AIM OF THE EXERCISE
An exact copy of the records below is required, and it must contain no pictures.

AVAILABLE DATA

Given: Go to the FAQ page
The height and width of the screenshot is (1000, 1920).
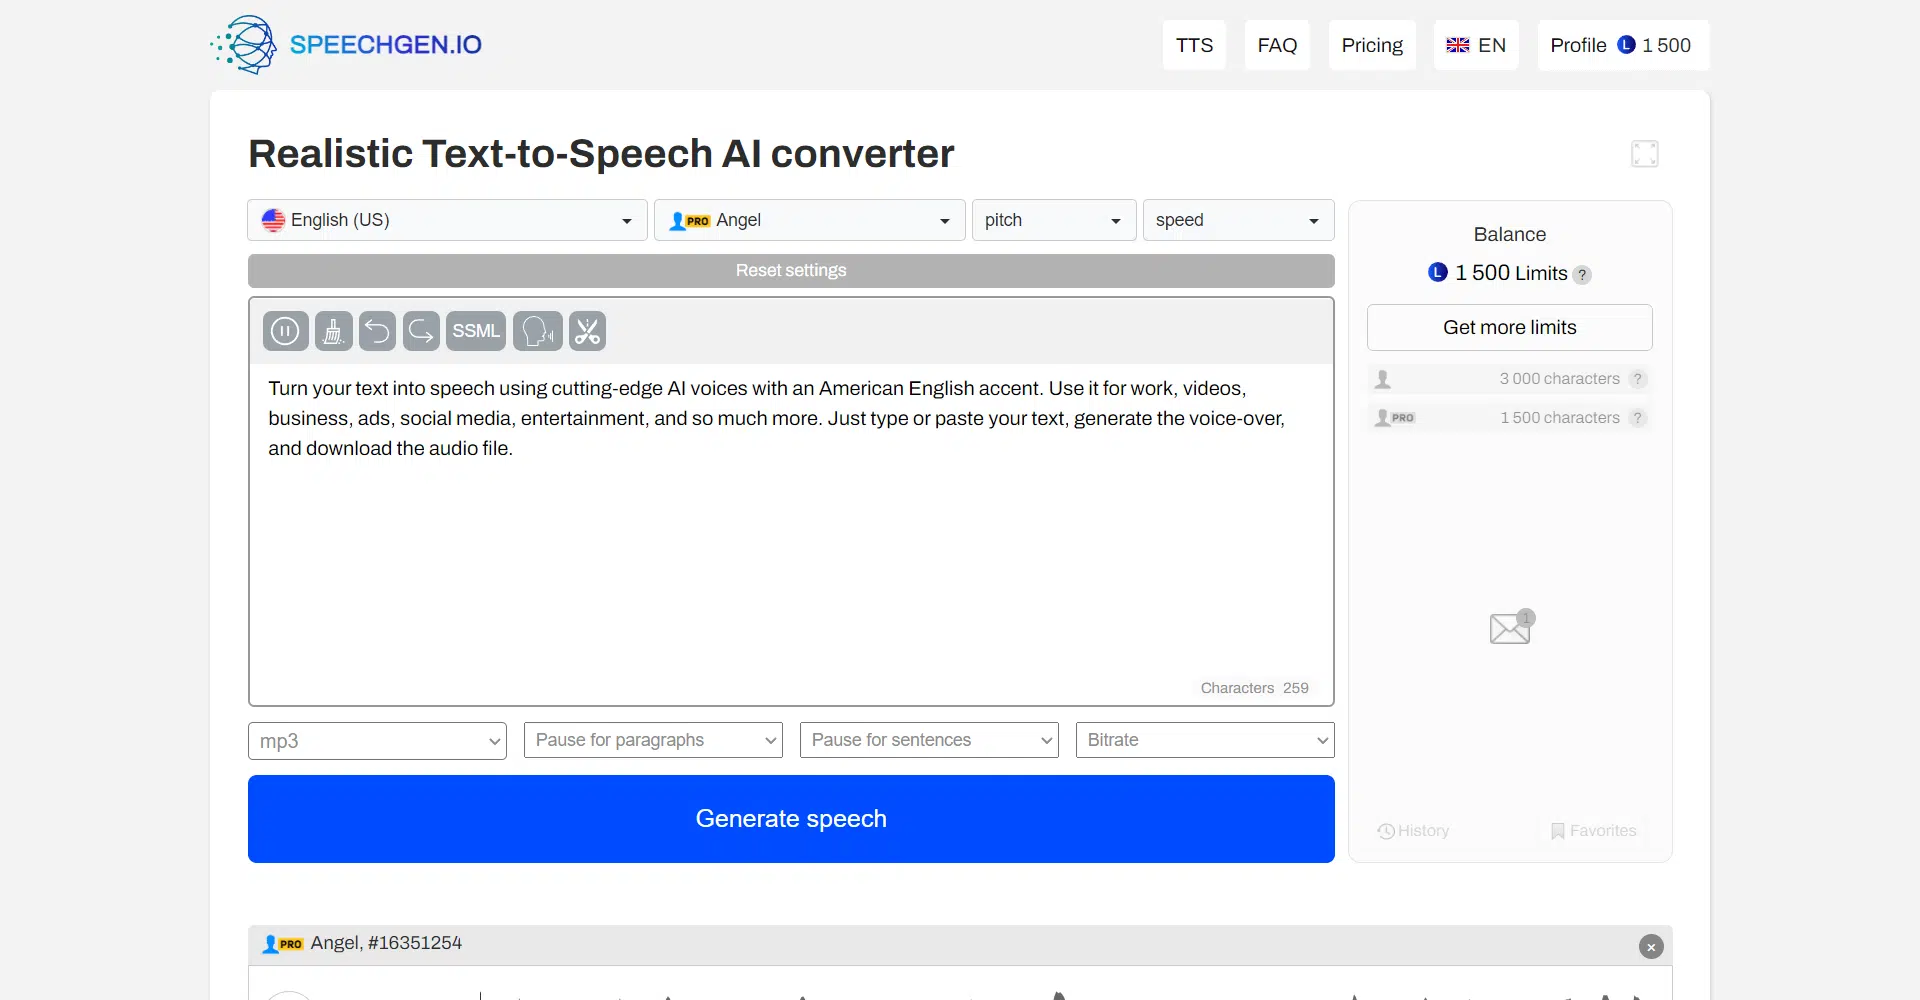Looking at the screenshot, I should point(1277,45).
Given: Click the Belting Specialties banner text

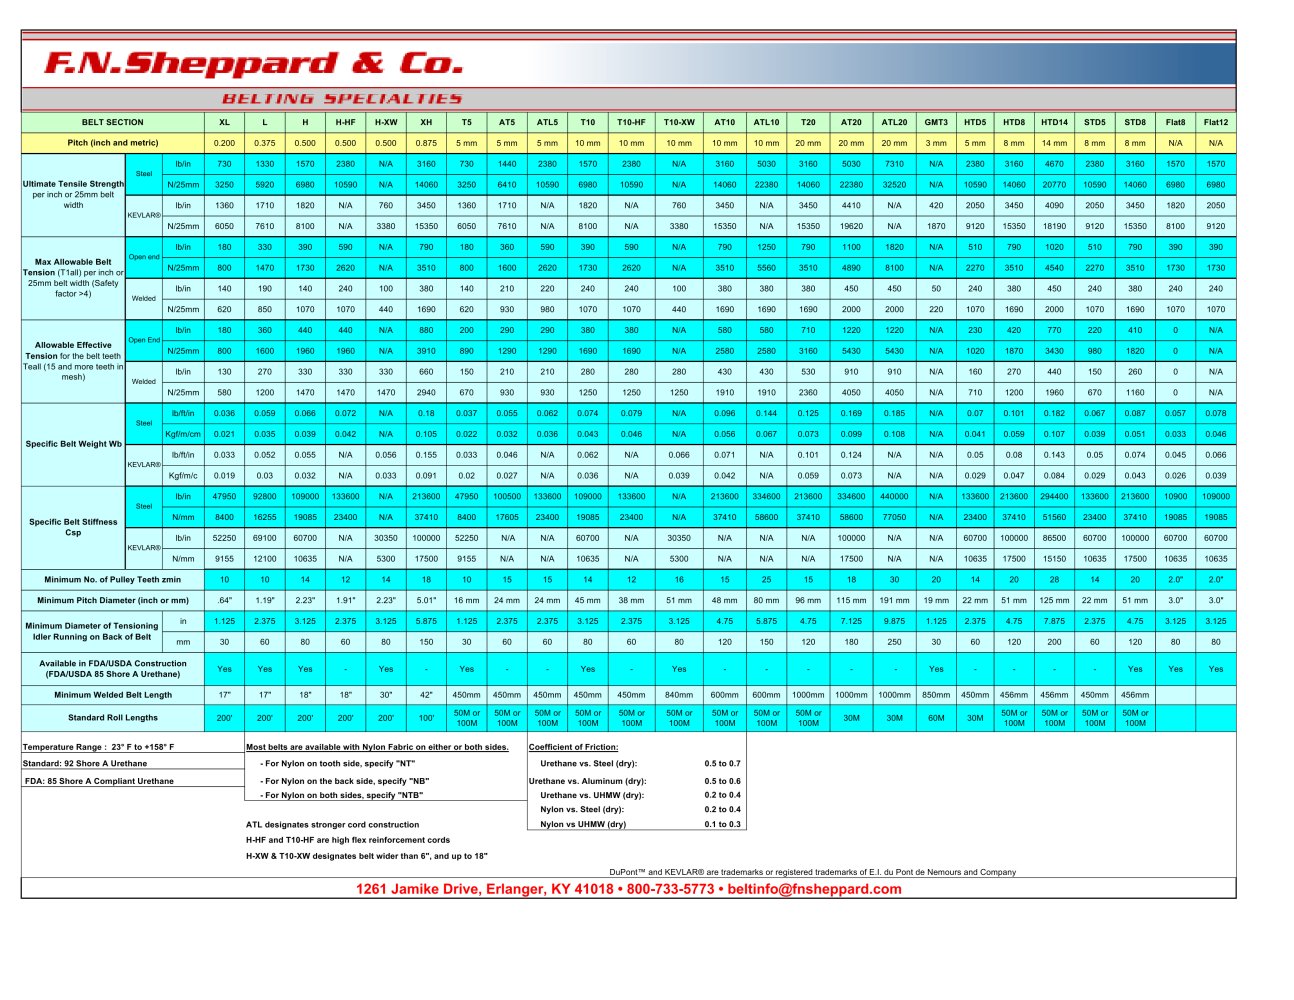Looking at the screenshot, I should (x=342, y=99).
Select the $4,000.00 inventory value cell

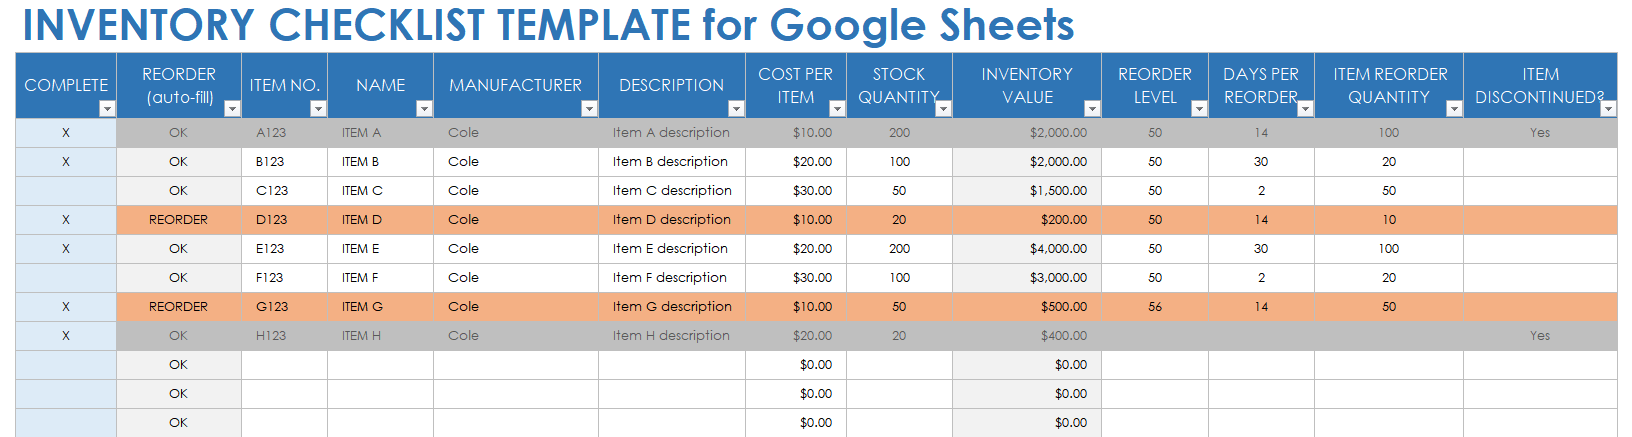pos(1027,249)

EXERCISE OUTPUT
Given: Go to the FAQ page
The height and width of the screenshot is (1000, 1920).
Looking at the screenshot, I should point(1277,45).
Given: Click the Belting Specialties banner text

Looking at the screenshot, I should (x=342, y=99).
Select the $4,000.00 inventory value cell

pos(1027,249)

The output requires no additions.